Globally, climate change is being ratcheted up the political news agenda, reflecting a surge of activism from school strikes to the growing international movement of Extinction Rebellion.

You could even be forgiven for thinking that progress is being made across the globe. But pause for a moment. In the media, in the US, the issue remains vastly unreported or ignored.

An article published this week by the Columbia Journalism Review, entitled “The media are complacent while the world burns” attacks the role of the US media in reporting climate change. In fact the title should be stronger and say: the media is complicit in our burning world.

It is written by Mark Hertsgaard, the Nation’s environment correspondent, and Kyle Pope, the editor and publisher of Columbia Journalism Review. They conclude brutally:

At a time when civilization is accelerating toward disaster, climate silence continues to reign across the bulk of the US news media. Especially on television, where most Americans still get their news, the brutal demands of ratings and money work against adequate coverage of the biggest story of our time. Many newspapers, too, are failing the climate test.

Mark and Kyle recount how when the fires were burning in California, MSNBC’s Chris Hayes who hosts the show @allinwithchris, and who is an editor at large with the Nation, admitted on Twitter that “almost without exception every single time we’ve covered [climate change] it’s been a palpable ratings killer. So the incentives are not great.”

It is not surprising that Twitter went into meltdown as commentators castigated Chris Hayes. “We’re all going to die in an ecology catastrophe because telling people about the ecological catastrophe is bad for ratings. Awesome” or “You need incentives stronger than your children’s future?”

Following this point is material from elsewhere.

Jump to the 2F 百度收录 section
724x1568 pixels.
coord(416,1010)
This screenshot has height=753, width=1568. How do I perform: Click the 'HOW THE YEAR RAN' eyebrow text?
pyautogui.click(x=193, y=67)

Mark and Kyle also recount what happened last October, when the United Nations’ Intergovernmental Panel on Climate Change (IPCC) released a landmark report, warning there were twelve years to prevent complete climate chaos. As they note “Only 22 of the 50 biggest newspapers in the United States covered that report.”

This is a collective failure of journalism in the US. The media should report stories of this magnitude, without worrying about ratings. Journalism, as the old saying goes, should be without fear or favour. Or as the strap-line in Washington Post says “Democracy dies in the darkness”.

How can people care about a problem they know nothing about or worry about the science after listening to a climate denier on Fox News?

One article in the Post, that did give the IPCC report the attention it deserves was written by Margaret Sullivan, with the headline: “The planet is on a fast path to destruction. The media must cover this like it’s the only story that matters.”

Sullivan wrote: “In short, when it comes to climate change, we — the media, the public, the world — need radical transformation, and we need it now.”

Collectively we all face trouble if there is not more urgent action on climate change. And thankfully, to that end, The Nation and CJR are launching a new project called “Covering Climate Change: A New Playbook for a 1.5-Degree World.”

The project is aimed at hopefully radically improving the coverage of climate change across the US media, and launches next Tuesday at a conference at the Columbia Journalism school. It runs under the hashtag #CoveringClimateNow. It is time the journalistic community covered climate change with the urgency it deserves.